___ DATASET RECORDS

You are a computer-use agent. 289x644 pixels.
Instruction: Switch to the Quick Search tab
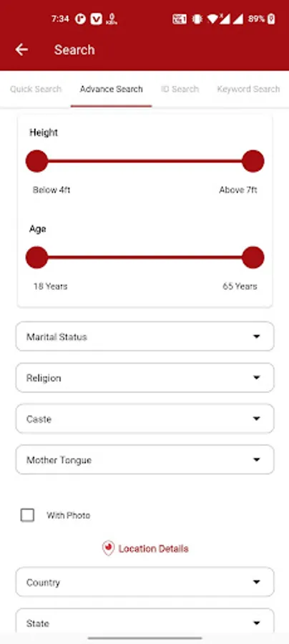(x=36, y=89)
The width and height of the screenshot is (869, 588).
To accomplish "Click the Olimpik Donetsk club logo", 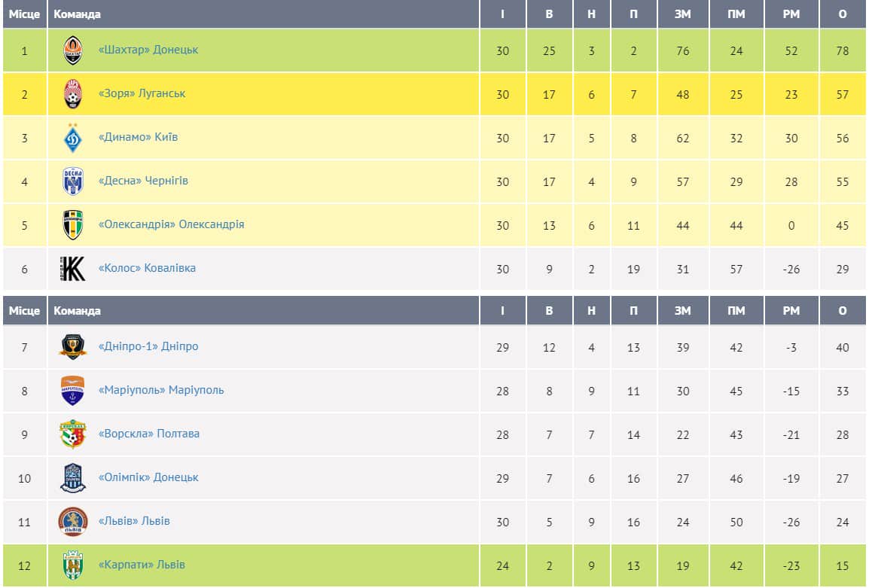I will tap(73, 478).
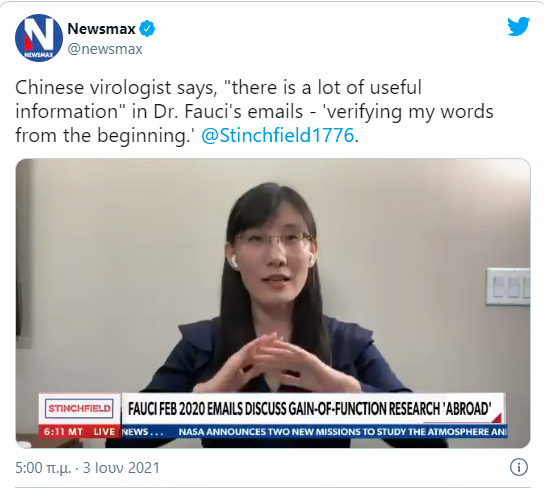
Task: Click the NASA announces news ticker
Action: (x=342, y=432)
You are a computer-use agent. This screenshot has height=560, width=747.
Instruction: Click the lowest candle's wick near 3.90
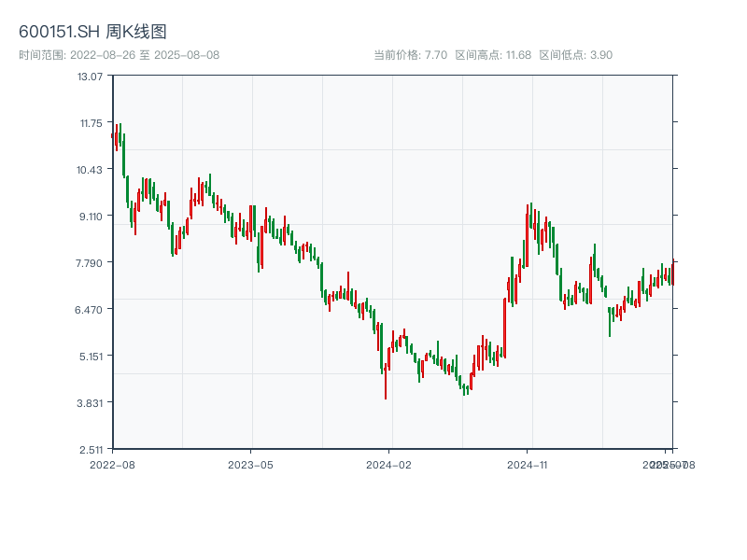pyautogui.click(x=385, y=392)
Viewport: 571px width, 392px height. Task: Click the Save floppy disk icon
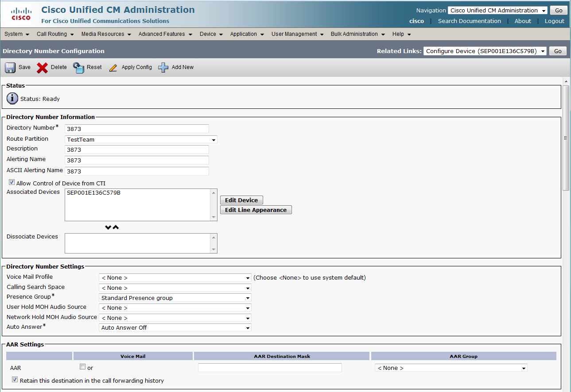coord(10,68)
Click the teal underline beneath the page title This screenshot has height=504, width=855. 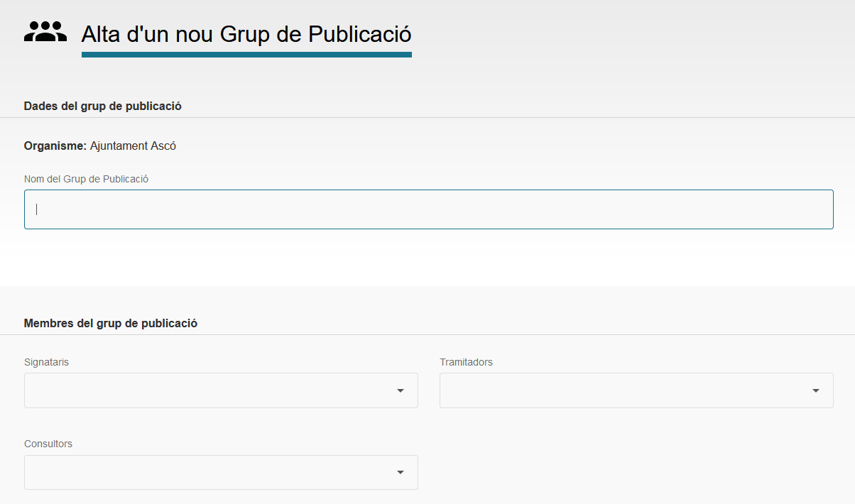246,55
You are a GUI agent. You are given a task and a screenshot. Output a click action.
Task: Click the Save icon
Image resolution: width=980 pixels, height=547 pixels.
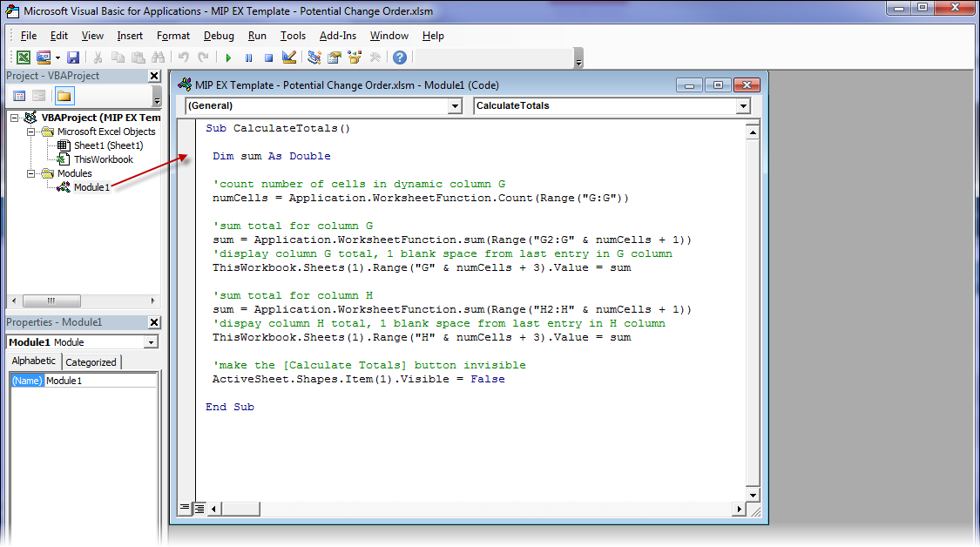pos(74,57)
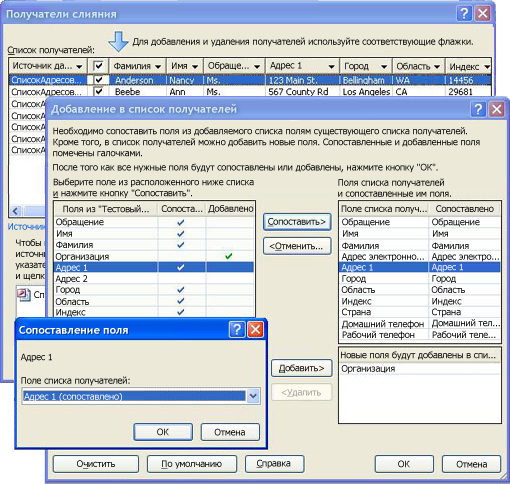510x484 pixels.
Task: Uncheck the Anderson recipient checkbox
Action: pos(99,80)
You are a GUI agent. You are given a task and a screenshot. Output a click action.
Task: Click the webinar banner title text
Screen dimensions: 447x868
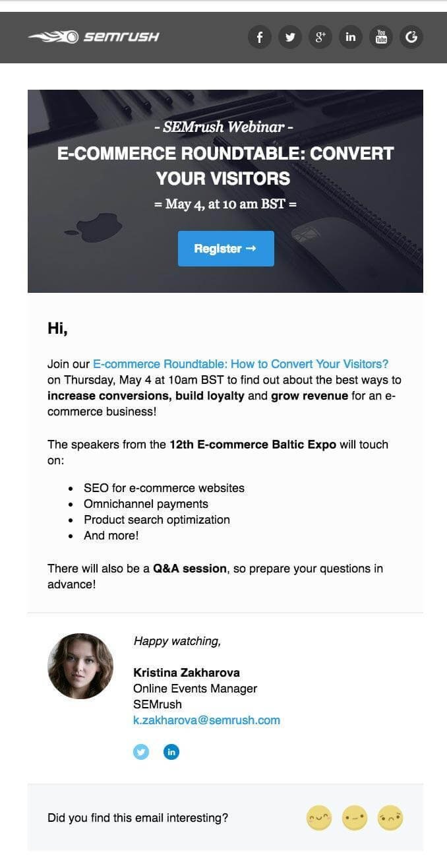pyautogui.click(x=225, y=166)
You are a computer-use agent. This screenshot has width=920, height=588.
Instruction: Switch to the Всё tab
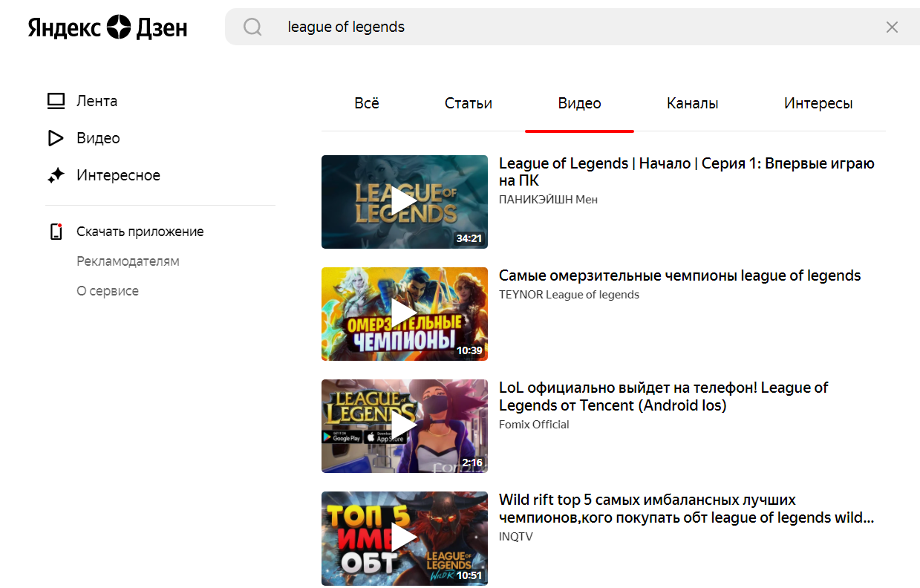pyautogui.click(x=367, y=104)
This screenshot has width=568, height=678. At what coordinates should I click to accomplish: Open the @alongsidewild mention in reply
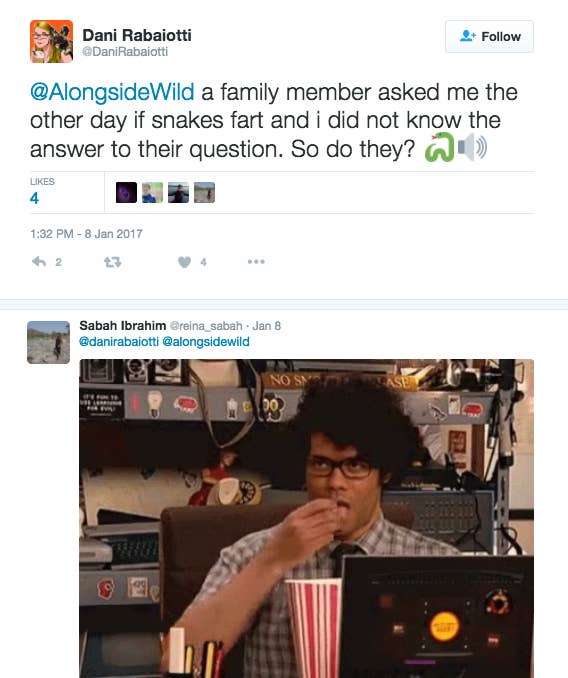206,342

______

Whenever a line of the records holds the string "agent", pick it out and copy it.

*RESPONSE AREA*:
You are a computer-use agent. 289x644 pixels.
You are a computer-use agent. This screenshot has height=560, width=747.
You are a GUI agent. You are given a task and a screenshot. Output a click action.
You are a GUI agent. You are given a task and a screenshot. Output a click action.
You are a computer-use agent. This screenshot has width=920, height=588.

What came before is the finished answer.